The Dutch Pension Act requires pension fund trustee boards to remain ‘in control' of their pension fund at all times, and does not allow the ultimate fiduciary responsibility to be delegated to a third party. But with fiduciary management an ever more popular solution, over the first decade of this century more pension schemes delegated more of the investment process - from strategic allocation to manager selection - to a trusted third party: a fiduciary manager.

It took the credit crisis of 2008 to reveal that pension funds were not always aware of exactly what their fiduciary managers were doing, and that trustee boards in some cases weren't ‘in control' at all. It should be no surprise, then, that the concept of fiduciary outsourcing has come under intense scrutiny in the Dutch market. Although few would be willing to give up the clear advantages that fiduciary management offers altogether, it was clear that the classic concept was in need of recalibration.

The renewed emphasis on control has changed the fiduciary business in several ways. One result is a further division of labour: pension funds are dividing up fiduciary tasks and appointing different managers to different roles.

On one hand, this introduces more checks and balances. On the other hand, it is defeating the purpose considering that fiduciary management was supposed to provide a one-stop-shop solution.

Pension funds are separating investment and risk management, says Charles Janssen, head institutional clients Northern Europe with asset manager BNP Paribas Investment Partners. "From a pension fund governance perspective this is a positive development."
In this vein, more and more pension funds are hiring a strategic risk, or overlay, manager - a market that has been cornered, in particular, by Cardano, with nine new mandates in the past 18 months. Cardano now handles risk management for over 30 clients with total €100bn AUM.

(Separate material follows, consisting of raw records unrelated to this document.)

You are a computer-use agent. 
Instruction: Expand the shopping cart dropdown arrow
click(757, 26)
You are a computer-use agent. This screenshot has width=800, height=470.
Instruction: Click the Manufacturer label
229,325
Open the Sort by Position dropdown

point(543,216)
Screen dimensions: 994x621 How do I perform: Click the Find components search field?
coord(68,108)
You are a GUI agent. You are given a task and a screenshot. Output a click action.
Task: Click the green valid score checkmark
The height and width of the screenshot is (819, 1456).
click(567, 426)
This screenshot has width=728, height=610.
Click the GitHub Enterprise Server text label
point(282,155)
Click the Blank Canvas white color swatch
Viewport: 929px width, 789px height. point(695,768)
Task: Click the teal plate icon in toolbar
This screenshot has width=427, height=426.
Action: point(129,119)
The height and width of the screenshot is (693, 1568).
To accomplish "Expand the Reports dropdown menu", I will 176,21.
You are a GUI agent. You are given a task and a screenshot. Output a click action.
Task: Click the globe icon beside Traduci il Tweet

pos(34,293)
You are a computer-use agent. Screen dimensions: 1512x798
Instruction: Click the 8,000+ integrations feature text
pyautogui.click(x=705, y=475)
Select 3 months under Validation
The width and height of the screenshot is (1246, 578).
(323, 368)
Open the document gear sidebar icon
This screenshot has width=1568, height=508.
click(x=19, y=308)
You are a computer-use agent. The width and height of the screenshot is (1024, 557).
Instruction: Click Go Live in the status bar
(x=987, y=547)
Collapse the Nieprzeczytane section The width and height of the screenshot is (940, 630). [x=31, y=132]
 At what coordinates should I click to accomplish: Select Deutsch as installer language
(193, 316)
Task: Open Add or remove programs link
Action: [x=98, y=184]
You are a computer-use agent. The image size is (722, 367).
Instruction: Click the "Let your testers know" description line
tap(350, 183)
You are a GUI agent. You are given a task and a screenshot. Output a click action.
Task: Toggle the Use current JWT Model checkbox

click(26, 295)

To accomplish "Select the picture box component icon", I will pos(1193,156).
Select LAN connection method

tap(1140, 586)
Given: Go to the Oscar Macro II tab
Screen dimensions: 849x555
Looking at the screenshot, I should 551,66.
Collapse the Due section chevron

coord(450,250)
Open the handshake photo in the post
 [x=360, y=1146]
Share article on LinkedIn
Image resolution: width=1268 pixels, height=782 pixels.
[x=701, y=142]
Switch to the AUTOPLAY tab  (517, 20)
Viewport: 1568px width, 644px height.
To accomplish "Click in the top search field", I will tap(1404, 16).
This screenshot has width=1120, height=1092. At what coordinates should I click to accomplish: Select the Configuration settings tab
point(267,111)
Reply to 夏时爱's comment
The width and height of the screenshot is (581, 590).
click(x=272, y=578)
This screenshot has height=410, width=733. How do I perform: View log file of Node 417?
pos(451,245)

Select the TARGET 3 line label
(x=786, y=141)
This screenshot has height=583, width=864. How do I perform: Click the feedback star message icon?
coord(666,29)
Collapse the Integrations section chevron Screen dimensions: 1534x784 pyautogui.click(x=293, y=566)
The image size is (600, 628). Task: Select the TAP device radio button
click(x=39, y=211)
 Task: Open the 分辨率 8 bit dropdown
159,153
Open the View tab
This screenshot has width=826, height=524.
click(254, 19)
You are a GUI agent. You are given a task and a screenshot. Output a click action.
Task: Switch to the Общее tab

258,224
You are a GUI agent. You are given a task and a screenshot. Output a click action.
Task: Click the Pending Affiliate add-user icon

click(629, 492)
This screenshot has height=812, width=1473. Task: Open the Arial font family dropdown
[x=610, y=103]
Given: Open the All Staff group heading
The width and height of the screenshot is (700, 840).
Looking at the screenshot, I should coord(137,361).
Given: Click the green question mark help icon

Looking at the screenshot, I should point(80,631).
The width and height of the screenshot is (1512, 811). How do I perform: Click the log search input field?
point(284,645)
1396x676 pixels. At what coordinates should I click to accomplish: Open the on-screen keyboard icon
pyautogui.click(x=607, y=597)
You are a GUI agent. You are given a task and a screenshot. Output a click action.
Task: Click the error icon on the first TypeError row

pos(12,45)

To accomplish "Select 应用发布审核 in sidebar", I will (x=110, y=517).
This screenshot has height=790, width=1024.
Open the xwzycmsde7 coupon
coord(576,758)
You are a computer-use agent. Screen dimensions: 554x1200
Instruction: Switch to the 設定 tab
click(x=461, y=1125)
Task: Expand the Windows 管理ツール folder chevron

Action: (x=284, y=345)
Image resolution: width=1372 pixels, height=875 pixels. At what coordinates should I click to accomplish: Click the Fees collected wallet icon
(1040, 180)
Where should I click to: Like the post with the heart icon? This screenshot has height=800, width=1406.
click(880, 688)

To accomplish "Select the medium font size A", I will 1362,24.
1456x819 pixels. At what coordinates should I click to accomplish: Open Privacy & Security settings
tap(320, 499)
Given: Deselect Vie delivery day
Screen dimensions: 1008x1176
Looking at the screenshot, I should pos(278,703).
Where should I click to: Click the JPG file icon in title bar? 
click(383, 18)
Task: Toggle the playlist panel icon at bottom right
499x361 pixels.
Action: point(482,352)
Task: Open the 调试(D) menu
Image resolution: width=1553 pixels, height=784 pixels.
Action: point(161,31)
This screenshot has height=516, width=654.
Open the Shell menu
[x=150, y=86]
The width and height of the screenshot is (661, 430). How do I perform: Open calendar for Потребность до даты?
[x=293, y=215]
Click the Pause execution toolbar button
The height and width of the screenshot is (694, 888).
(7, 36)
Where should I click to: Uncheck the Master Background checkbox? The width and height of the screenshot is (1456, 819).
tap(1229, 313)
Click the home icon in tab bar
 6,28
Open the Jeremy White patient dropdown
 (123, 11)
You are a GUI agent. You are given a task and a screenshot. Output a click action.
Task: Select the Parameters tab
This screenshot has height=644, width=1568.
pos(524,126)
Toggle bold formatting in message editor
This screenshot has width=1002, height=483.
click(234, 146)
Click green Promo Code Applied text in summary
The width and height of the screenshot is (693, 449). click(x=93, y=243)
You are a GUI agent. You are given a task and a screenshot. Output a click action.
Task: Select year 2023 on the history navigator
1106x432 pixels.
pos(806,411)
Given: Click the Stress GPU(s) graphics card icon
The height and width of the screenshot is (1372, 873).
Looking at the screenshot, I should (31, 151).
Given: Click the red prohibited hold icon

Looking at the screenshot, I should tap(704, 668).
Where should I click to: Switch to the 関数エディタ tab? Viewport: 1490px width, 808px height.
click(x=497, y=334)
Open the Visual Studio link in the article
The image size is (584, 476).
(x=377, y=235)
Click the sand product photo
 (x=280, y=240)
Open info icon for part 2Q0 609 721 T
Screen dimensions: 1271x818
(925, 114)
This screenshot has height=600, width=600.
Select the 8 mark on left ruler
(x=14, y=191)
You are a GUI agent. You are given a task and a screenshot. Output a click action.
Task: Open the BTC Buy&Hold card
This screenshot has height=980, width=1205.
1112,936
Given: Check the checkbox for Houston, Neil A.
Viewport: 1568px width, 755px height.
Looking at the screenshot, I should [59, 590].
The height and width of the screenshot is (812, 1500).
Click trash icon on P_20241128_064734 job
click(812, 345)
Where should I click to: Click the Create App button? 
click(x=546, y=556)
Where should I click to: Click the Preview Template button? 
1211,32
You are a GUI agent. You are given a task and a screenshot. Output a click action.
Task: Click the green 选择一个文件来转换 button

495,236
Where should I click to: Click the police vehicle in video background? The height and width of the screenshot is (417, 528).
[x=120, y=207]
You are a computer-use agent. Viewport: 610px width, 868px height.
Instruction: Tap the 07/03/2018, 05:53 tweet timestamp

Another way pension funds spread and diversify tasks and responsibilities is by allotting a more important role to their custodian to prevent their fiduciary manager from reporting biased investment results.

By the same token, some pension funds have adopted a strict policy against fiduciary managers running investments in-house. "Pension funds devote a lot more attention to the whole outsourcing and risk management process. For our Dutch clients, we do not invest in our own in-house funds. It's not because Dutch clients won't allow this at all anymore, but you have to be able to show that you can fire your internal manager just as easily as an external money manager," says Marc van Heel, director for Benelux at Goldman Sachs Asset Management.

The €111bn healthcare scheme PFZW has no problem with PGGM - its former in-house investment department - investing in its own home funds. "As long as PGGM can clearly explain why their own manager is better than an external manager, I don't see why there would be a problem with that," says Peter Bannink, service level and risk manager for PFZW. But in a sense the healthcare scheme, too, is multi-sourcing, as it divides services into separate parcels or ‘lots'. PGGM delivers a plethora of different services to PFZW, each of which is sourced from a separate department or ‘lot'. "When it comes to strategic advice, asset management, investments and reporting we are doing business with different entities within PGGM. PGGM understands that from a governance standpoint these are all worlds onto themselves to us. Because we can assign each contract to its own lot, we can judge each contract on its own merits. This also helps avoid conflicts of interest, as we check whether investment and business cases are promoting the scheme's best interest."

Classic multi-sourcing involving multiple service providers has significant drawbacks, Bannink believes. "In that case, you're dealing with different information systems and different analyses, and it's a real challenge to manage the investment chain responsibilities. The cost of co-ordinating such an approach should not be underestimated," he says.

Charles Janssen of BNP Paribas agrees. BNP, too, offers different services separately, "such as multi-management and risk management," he explains. "Customers can mix and match all the services we have on offer as though they were Lego blocks." But getting these separate services from different third parties would be a different story: "There is a limit to the number of different parties you can employ as a pension fund. It would make coordinating the process a lot trickier. And the cost would go up."